C’était dans la nuit de vendredi à samedi. Un groupe armé, dont l’identité reste pour l’instant inconnue, a tué 26 personnes et blessé 7 autres dans un village de la province de Cibitoke, au nord-est du pays. L’attaque, dénoncée comme « terroriste » par le ministre de la Sécurité Alain Guillaume Bunyoni, aurait été d’une violence inouïe. Après avoir fusillés, brûlés vifs ou égorgés, leurs victimes les assaillants se seraient réfugiés vers la République Démocratique du Congo (RDC) voisine. Pour l’heure, deux visions s’affrontent. Pour certains, notamment les pouvoirs publics, cette attaque est le fruit d’une milice étrangère au pays. Néanmoins, pour d’autres (notamment les habitants du village), les assaillants étaient sans nul doute burundais. A quelques jours d’un référendum constitutionnel qui pourrait permettre à Pierre Nkurunziza, président du Burundi depuis 2005, de briguer deux nouveaux mandats, l’hypothèse d’une répression commanditée par les pouvoirs publics semble plus que jamais plausible.

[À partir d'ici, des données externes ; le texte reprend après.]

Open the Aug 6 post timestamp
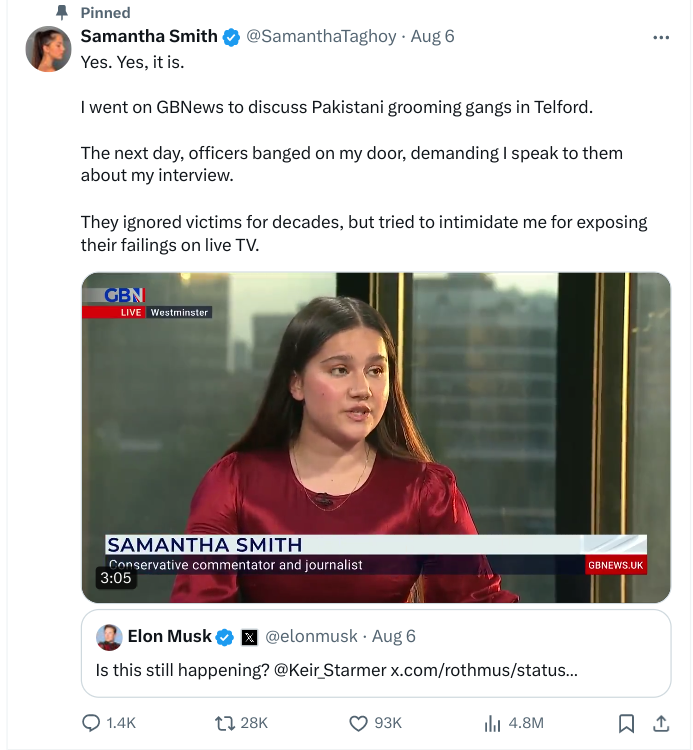Image resolution: width=693 pixels, height=750 pixels. 433,37
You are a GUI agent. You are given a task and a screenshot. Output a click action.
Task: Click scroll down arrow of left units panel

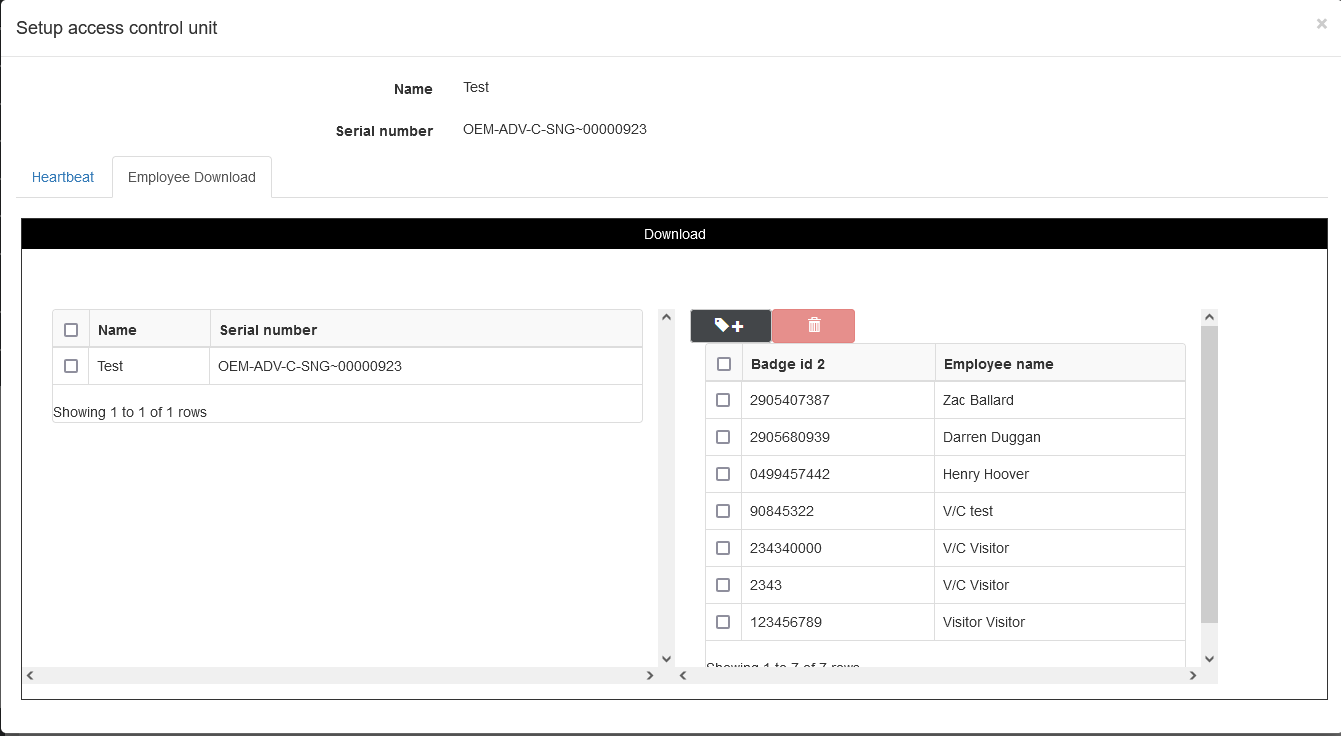(667, 658)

https://commons.wikimedia.org/wiki/File:Pierre_Nkurunziza_-_World_Economic_Forum_on_Africa_2008_1.jpg
Pierre Nkurunziza, actuel président burundais © World Economic Forum /Eric Miller

Un projet de réforme constitutionnelle contesté

L’article 97 de la nouvelle Constitution qui sera soumise au vote populaire le 17 mai prochain précise que « Le Président de la République est élu au suffrage universel direct pour un mandat de sept ans renouvelable ». Le passage du quinquennat au septennat pourrait permettre à Nkurunziza de rester au pouvoir jusqu’en 2034. Arrivé à la tête du pays en 2005, le président avait brigué les deux mandats permis par l’actuelle Constitution. En 2015, décidant de briguer un troisième mandat, le président plonge le pays dans une crise politique par sa seule candidature. Après une tentative ratée de putsch en mai 2015, la répression s’intensifie et conduit près de 420 000 burundais à quitter le pays. L’opposition en exil, regroupée au sein de la coalition Cnared, a appelé la population à « boycotter » le référendum de Vendredi prochain qui reviendrait sur l’Accord de paix d’Arusha signé en 2000. Cet accord, qui avait alors pour but de trouver une issue au conflit ethnique ayant touché le pays de 1993 à 2000, stipulait que le président en fonction ne pouvait se présenter plus de deux fois consécutives. Ainsi, allant à l’encontre de cette règle, l’actuel président avait dernièrement commencé à déployer dans les zones frontalières du pays des groupes de soldats chargés de réprimer d’éventuelles actions perturbatrices menées par l’opposition en exil.

L’inquiétude des ONG

Si la nouvelle Constitution précise dans son préambule l »attachement au respect
des droits fondamentaux de la personne humaine », nombreuses sont les ONG qui s’inquiètent de la répression accrue qui s’abat sur le pays à l’approche du référendum. L’ONG Human Rights Watch (HRW) raconte ainsi : les passages à tabac, les arrestations et les meurtres de ceux dont on pense qu’il ne voteront pas ou qu’ils voteront contre le projet de Constitution. Un décret présidentiel prévoit ainsi une peine d’un à trois ans de prison pour ceux qui tenteraient de convaincre les électeurs de « s’abstenir de voter ». Cette même répression s’incarne aussi dans un contrôle grandissant des médias. Début mai, la radio britannique BBC et la VOA américaine se voyaient interdites de transmission au Burundi pour « manquements à la loi régissant la presse ».